Exercise directions:
Exactly how many lines below mention "Task"? Answer with that number alone.
━━━━━ The data
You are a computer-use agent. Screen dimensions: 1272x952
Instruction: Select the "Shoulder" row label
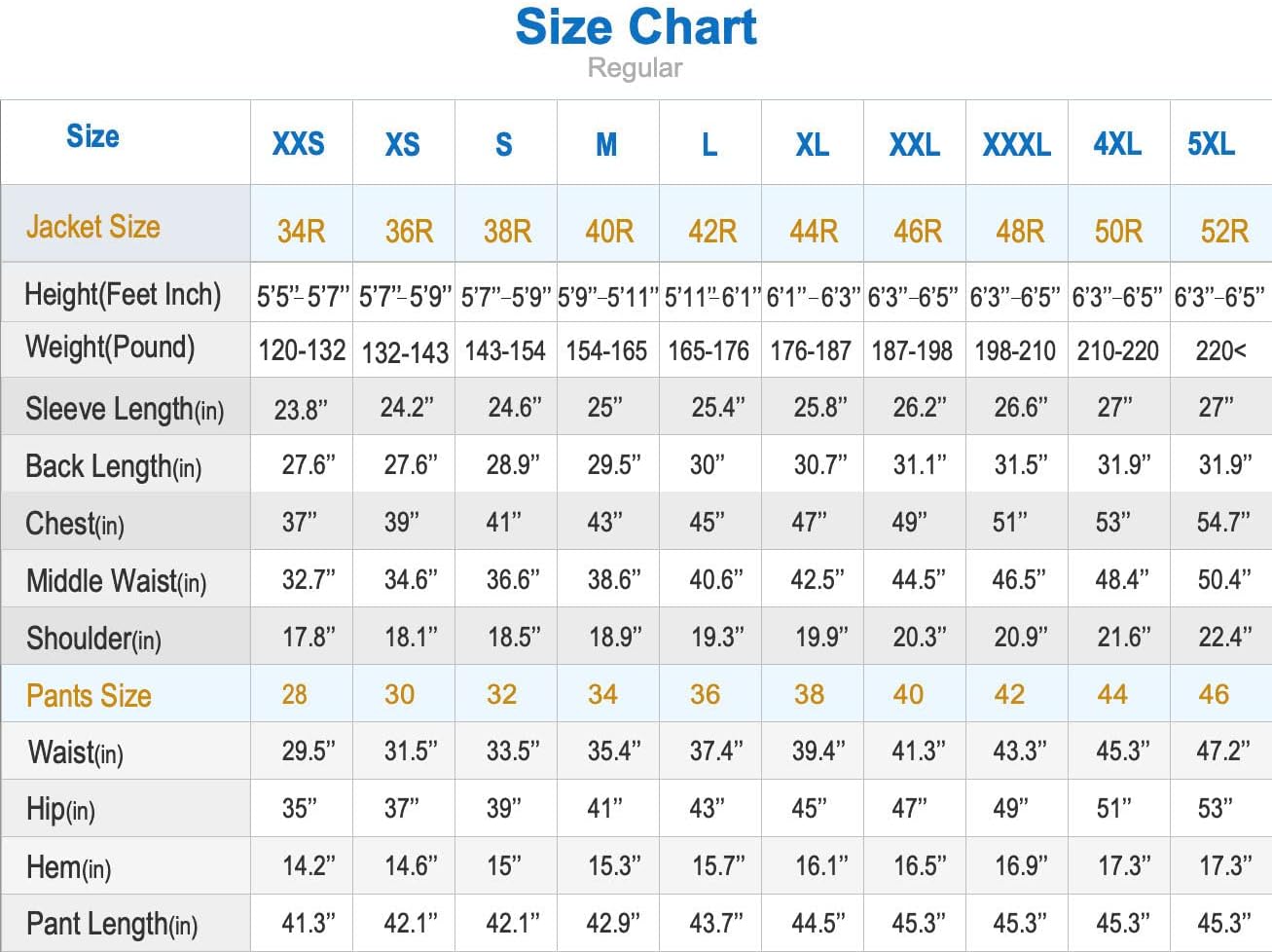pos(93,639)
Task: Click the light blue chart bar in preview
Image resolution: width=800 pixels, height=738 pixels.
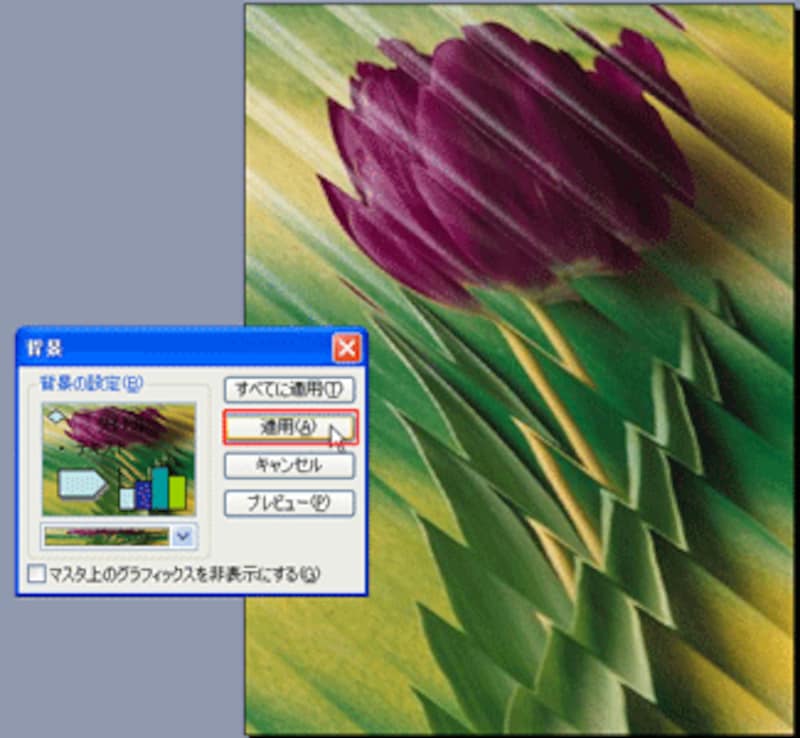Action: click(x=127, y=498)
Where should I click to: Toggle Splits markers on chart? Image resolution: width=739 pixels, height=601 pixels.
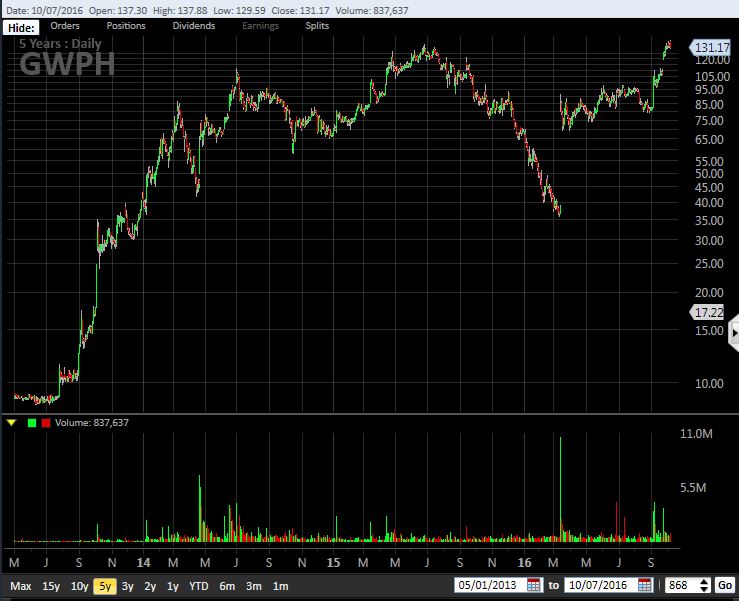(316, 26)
━━━━━━━━━━
━━━━━ The data
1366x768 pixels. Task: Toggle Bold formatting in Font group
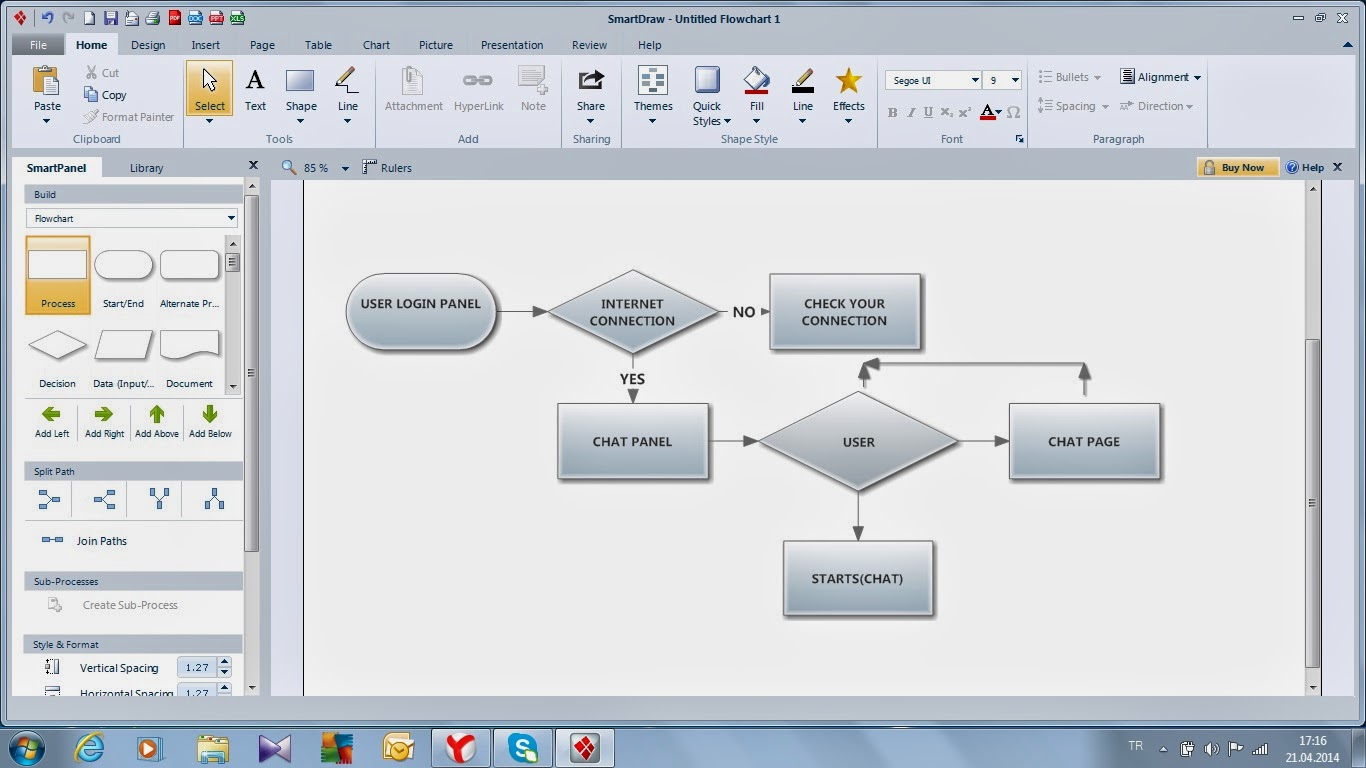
━━━━━━━━━━
Response:
2